5.  What Specs Do You Need?

As much as PC “overkill” can be an issue, the same is true for not having enough processing capabilities. A good way of knowing what specifications you need is to look at the requirements of the software you want to use. However, there are some general basics such as:

  • At least 2 GB of RAM – DDR3 is the most current, DDR2 will work as well
  • 2GHZ Intel Processor
  • At least 320 GB hard drive space – you can always add more later if you find yourself running out of room
  • Windows operating system, at least XP or later versions
  • Microsoft Office Suite or a suitable equivalent
  • Graphics card
  • DVD/CD-ROM
  • Multiple USB ports
  • Gigabit Ethernet – quick transmission speeds
  • Wi-Fi
  • Warranty and support – especially important for companies without an IT department. Most units come with a 1-year warranty, but this is not enough if you require assistance after 1 year. Most office PCs should last at least 3 years, or more if you are using them for light tasks. Look for companies offering telephone, email, or chat support for any questions you may have, or problems with your unit.

Again, check the requirements of the software before you buy. The above specifications will be suitable for most office software, but you need to be sure, as software is generally not returnable, and it is a lot of work, as well as costly, to send computers back to be fit with different components.

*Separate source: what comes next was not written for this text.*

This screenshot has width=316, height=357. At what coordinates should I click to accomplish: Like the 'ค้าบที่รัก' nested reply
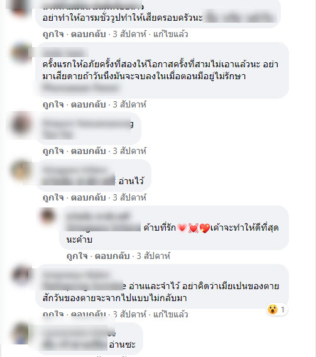(77, 256)
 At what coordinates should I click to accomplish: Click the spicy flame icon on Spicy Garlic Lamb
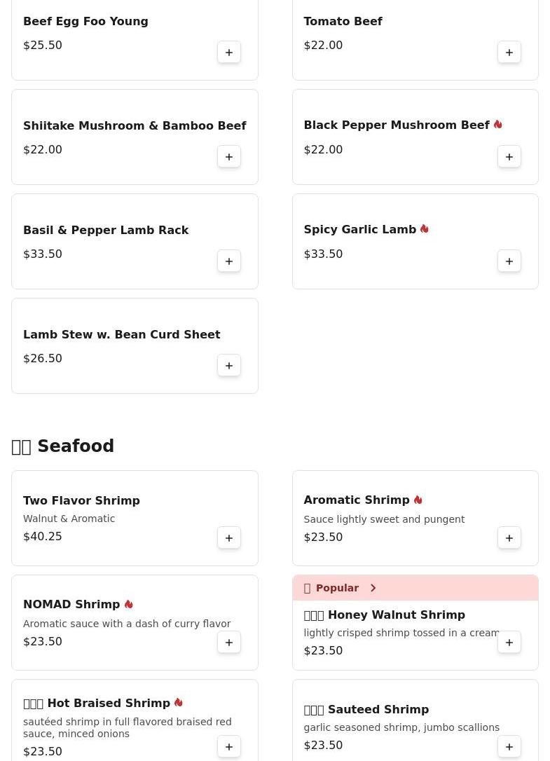click(x=425, y=229)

Adding more hard drive space is easy enough though; in many cases, there will be an extra slot right in your PC, or an external hard drive may be an ideal option as well.

Remember: It is important to take some time to figure out what you really need, and what your budget is, before you start looking around. If your company has its own IT team, you may look into foregoing the service and support aspect for savings, or even building your own units from purchased components, for additional savings.

Using the 5 tips above will give you and your company a head start when buying new office computers, and make the process easier, especially if it is your first time choosing.